'''

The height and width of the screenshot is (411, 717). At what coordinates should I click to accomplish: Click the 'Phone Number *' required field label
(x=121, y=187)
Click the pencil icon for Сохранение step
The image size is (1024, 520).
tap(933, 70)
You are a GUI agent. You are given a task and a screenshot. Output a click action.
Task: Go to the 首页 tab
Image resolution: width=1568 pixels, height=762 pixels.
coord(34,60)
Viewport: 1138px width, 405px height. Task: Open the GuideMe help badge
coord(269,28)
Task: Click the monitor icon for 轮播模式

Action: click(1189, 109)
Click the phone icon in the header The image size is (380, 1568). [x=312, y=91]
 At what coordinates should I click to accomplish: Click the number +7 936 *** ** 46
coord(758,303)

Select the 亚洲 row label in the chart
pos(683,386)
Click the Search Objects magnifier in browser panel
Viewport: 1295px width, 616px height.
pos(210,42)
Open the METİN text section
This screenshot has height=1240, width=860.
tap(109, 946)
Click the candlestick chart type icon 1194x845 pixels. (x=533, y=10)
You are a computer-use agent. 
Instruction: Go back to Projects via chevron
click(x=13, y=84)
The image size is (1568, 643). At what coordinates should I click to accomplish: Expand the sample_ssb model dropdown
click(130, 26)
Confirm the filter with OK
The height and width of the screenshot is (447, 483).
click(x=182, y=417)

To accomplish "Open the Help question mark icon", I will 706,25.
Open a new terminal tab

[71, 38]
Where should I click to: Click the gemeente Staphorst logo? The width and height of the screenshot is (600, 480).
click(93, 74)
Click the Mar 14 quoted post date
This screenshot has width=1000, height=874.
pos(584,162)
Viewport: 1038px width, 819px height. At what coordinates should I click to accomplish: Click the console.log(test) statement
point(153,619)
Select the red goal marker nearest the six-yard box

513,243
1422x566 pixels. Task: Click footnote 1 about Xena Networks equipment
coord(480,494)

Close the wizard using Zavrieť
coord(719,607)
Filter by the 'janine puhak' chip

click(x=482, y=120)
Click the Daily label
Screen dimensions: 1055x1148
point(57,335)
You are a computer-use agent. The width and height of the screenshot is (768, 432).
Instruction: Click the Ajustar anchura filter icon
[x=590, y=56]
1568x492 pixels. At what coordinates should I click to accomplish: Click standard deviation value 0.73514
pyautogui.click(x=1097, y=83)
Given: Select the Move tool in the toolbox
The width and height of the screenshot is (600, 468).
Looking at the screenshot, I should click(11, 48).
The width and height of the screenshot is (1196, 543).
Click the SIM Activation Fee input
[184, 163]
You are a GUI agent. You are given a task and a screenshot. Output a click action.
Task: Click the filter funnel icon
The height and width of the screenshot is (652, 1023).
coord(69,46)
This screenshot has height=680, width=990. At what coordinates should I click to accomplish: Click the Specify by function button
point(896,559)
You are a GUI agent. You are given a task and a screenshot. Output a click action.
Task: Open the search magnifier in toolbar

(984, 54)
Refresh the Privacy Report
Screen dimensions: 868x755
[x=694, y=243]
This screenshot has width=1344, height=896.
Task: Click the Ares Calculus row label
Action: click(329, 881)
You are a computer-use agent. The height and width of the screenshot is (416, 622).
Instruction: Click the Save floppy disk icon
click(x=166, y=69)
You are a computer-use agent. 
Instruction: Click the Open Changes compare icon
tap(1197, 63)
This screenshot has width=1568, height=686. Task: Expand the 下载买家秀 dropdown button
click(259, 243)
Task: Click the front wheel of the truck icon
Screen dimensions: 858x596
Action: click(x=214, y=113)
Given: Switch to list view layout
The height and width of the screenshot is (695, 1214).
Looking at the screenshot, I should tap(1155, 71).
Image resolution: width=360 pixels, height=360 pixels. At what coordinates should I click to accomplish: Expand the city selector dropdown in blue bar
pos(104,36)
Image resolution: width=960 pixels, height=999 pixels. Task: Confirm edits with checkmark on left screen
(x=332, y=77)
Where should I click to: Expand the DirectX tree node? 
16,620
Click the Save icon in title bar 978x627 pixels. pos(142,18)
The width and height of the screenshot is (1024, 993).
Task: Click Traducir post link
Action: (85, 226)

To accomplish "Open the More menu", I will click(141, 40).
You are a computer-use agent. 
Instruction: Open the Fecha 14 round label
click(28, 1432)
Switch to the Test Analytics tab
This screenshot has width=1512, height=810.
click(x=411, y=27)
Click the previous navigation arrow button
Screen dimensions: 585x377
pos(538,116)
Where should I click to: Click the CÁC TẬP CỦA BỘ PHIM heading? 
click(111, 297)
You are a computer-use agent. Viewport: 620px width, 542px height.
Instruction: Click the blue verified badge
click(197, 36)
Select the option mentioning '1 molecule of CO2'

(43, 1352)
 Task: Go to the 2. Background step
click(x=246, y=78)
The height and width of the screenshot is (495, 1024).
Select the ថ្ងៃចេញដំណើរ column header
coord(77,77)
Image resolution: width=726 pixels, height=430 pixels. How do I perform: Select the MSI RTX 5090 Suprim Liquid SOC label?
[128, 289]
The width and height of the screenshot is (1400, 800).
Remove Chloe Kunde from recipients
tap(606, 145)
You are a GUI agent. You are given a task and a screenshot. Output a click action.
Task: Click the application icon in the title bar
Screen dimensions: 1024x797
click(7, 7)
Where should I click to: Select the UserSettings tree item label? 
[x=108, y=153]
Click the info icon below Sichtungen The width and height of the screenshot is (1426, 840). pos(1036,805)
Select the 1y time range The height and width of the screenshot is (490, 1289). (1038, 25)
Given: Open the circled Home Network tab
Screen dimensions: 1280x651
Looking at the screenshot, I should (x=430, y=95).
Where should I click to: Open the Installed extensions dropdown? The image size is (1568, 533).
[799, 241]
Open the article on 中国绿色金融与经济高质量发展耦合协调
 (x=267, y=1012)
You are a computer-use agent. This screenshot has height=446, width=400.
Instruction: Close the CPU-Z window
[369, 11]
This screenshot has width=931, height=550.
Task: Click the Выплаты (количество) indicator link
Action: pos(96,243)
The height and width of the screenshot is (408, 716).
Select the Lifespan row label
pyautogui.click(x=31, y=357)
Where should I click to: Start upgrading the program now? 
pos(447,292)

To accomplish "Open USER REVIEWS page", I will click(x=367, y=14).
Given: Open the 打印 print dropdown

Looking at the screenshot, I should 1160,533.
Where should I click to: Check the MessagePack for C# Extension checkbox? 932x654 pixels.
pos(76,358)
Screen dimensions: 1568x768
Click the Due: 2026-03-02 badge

'''

▶ _TASK DETAILS_
If a line in the records above contains the string "Switch", copy that line out.

▶ _OUTPUT BELOW_
Given: Switch to list view layout
Switch to the Test Analytics tab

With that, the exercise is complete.